* **TASK PROMPT**:
Copy the data below exactly.

[[ PROVIDED INFORMATION, beginning ]]

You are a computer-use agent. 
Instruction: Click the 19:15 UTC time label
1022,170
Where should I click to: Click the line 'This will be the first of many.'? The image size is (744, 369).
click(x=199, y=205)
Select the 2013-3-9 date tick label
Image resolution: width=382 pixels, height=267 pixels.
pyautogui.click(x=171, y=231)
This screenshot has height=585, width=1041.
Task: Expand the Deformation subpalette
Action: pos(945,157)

[[ PROVIDED INFORMATION, end ]]

* **EXPECTED ANSWER**:
You are a computer-use agent. 
Instruction: Click the 19:15 UTC time label
1022,170
Where should I click to: Click the line 'This will be the first of many.'? The image size is (744, 369).
click(x=199, y=205)
Select the 2013-3-9 date tick label
Image resolution: width=382 pixels, height=267 pixels.
pyautogui.click(x=171, y=231)
This screenshot has height=585, width=1041.
Task: Expand the Deformation subpalette
Action: pos(945,157)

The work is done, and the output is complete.